TGIW: My sort-of-Indian-chicken-recipe

by Libby Sternberg

First, a quick explanation: TGIW stands for Thank God it’s Wednesday. But you probably figured that out already. TGIW posts are meant to brighten your midweek….

The curry powder stands alone.

The curry powder stands alone.

My husband and I love to go to a little local Indian restaurant called Taj Mahal. It’s a one-room establishment in a strip shopping center, next to a mattress store and near a furniture shop. But once you’re inside, the atmosphere is…fun. A big plastic peacock statue, lit inside, guards the bar. Other pictures and tchotchkes evoking India fill the room. The staff is attentive and cheerful; I always feel as if they’re happy to see us and are eager to show off their cuisine. On holidays, they make dining special. New Year’s Eve brought out hats and beads for each customer, Valentine’s Day a chocolate dessert, other times live music provided by a fellow at an electronic keyboard. On Mondays, they offer a fixed price buffet–a great way to sample their food.

Anyway, I sometimes try to recreate a dish I had there, and I came close with the following. I didn’t write down the precise measurements as I cooked, so beware; use your own judgment.

LIBBY’S SORTA INDIAN CHICKEN

For two people (with enough for leftovers)

  • about a cup or more of cauliflower, cut into small florets
  • about a cup of broccoli florets
  • Olive oil
  • One chicken breast, cut into bite-size pieces
  • 1/4 cup onion diced or sliced
  • 1/4 cup red pepper diced or sliced
  • 2 small cloves garlic, crushed
  • salt and pepper to taste
  • about a cup of chicken broth or stock
  • about a cup of tomato or spaghetti sauce (I used Prego)
  • 1/2 to 1 teaspoon of the following spices: ginger, cumin, ground coriander, cardamom, turmeric, paprika
  • (and, if you feel the need to smooth out the flavors, yes, you can use a little curry powder)
  • 1/2 cup cream

Heat the oven to 375. Spread cauliflower and broccoli on baking sheet lined with parchment paper. Roast the vegetables until the edges are slightly brown, but be careful not to burn. They should be a little crunchy. (Roasting the vegetables is important because it imparts a different flavor than just tossing them in the saute pan.)
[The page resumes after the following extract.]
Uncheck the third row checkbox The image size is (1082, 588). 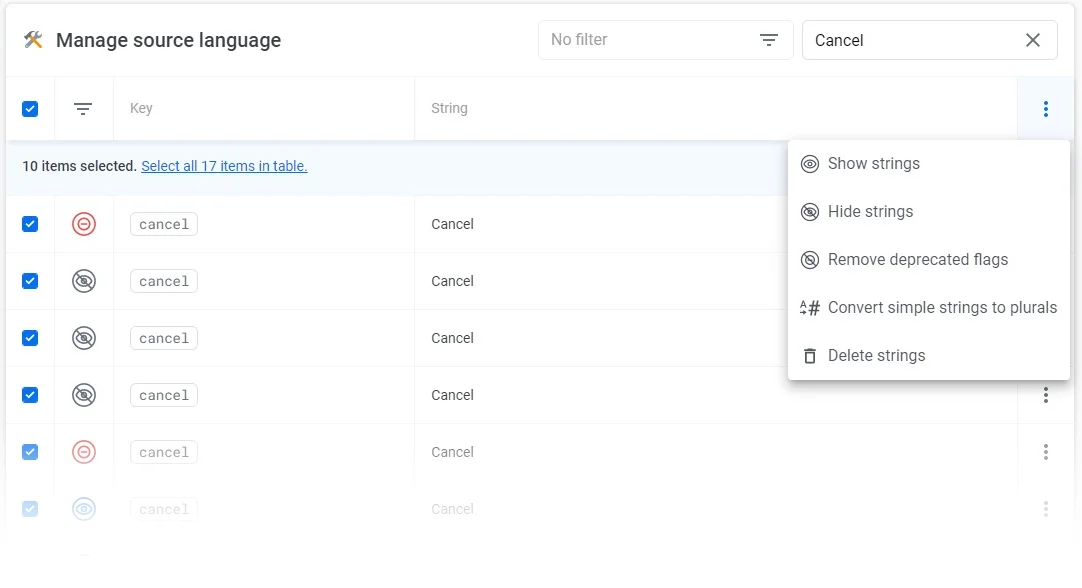point(30,338)
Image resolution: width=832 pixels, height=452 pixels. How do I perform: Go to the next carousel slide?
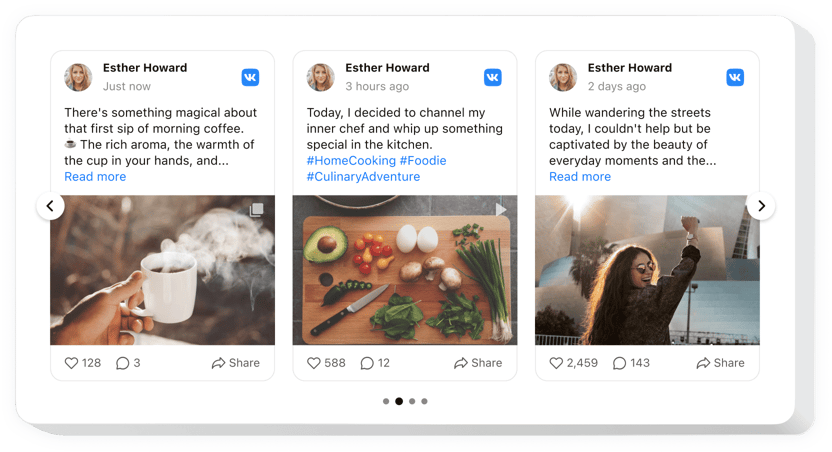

Meanwhile, in a saute pan, brown the chicken, onions, peppers, garlic in a little olive oil.

Deglaze the pan with the chicken stock/broth.

Add the spices.

Add tomato sauce and let simmer until chicken is done and tender.

Add the roasted vegetables.

Turn the heat down and when it’s no longer piping hot, add the cream, stirring until silky smooth.

Goes well over rice, Israeli couscous, quinoia (is that how you spell that?)

Next time I make it, I’ll try to note the precise measurements.

tajmahalpeacockBack to our Taj Mahal experience…I noted how they provide live music on special occasions. I love that they want to elevate the dining experience in this way, but sometimes I feel like telling the owners they should get a better musician. Oh, it’s not that the fellow they use can’t play. It’s just that what he plays is hardly better than piped-in music. And he seems to take a lot of breaks!

If you’re ever in Lancaster, Pennsylvania, craving Indian food, stop by this establishment.